Problem description:
If a line of the records holds the word "screenshot", copy it out.

Provided data:
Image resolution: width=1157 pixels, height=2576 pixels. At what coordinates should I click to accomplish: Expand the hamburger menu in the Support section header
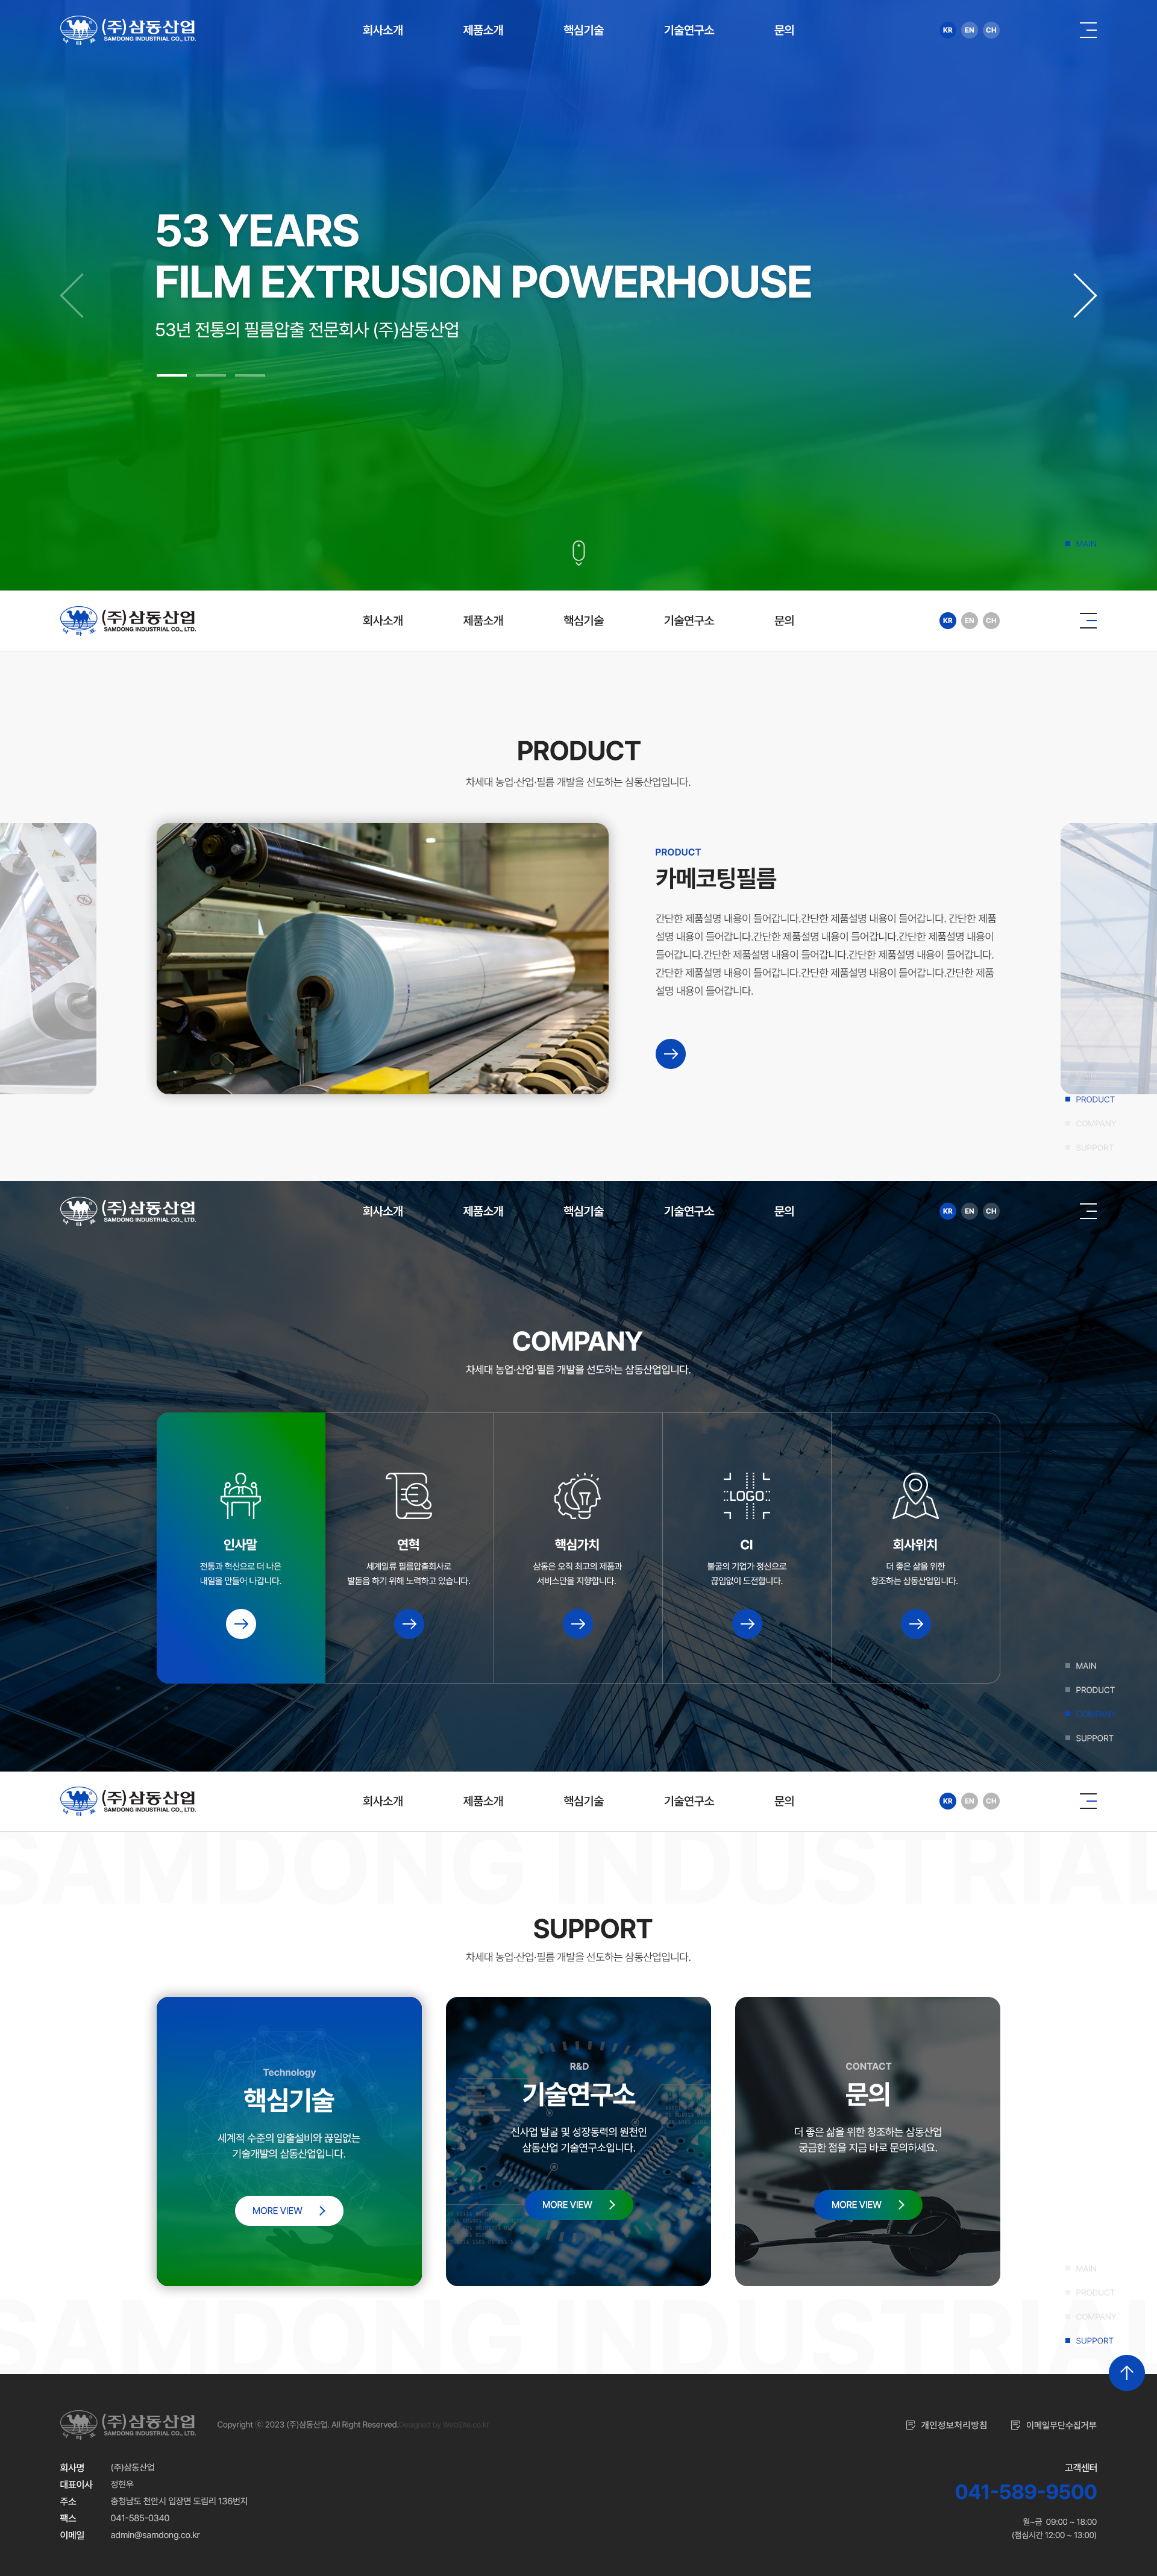point(1088,1801)
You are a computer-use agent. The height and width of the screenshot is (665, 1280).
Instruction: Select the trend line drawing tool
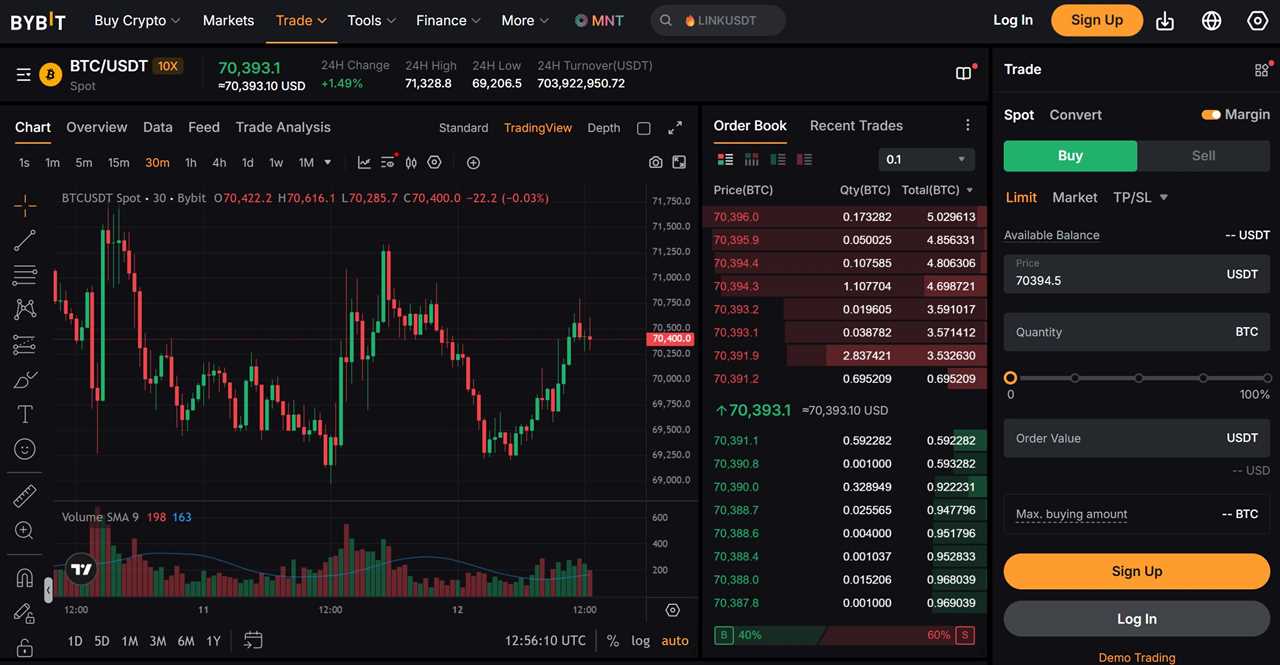[x=24, y=240]
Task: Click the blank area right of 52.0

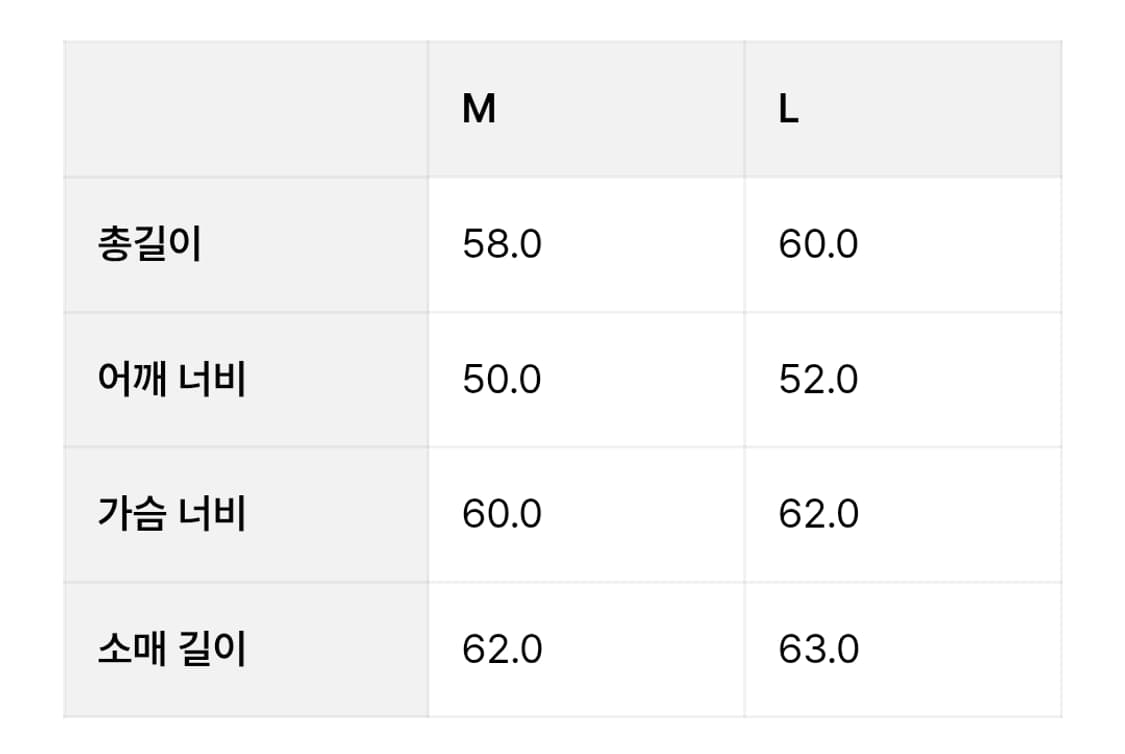Action: coord(960,380)
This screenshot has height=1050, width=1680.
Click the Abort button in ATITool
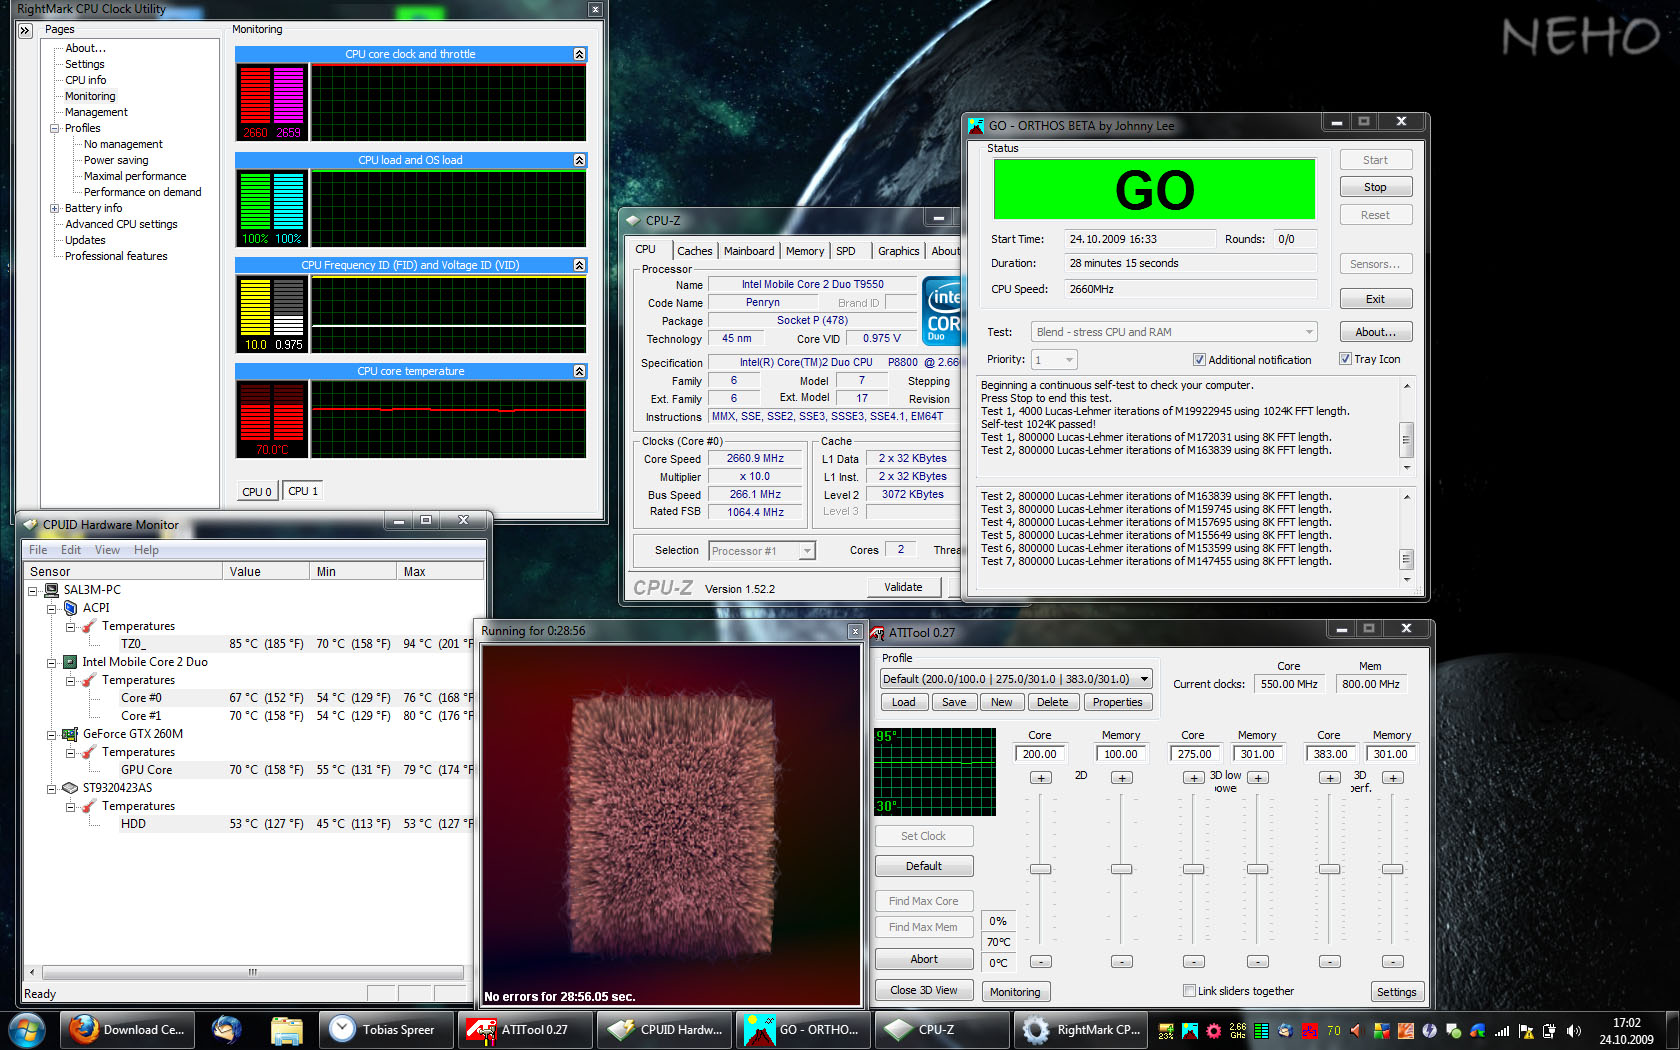tap(923, 959)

Answer below:
You are a computer-use agent. The height and width of the screenshot is (665, 1280).
This screenshot has height=1050, width=1680.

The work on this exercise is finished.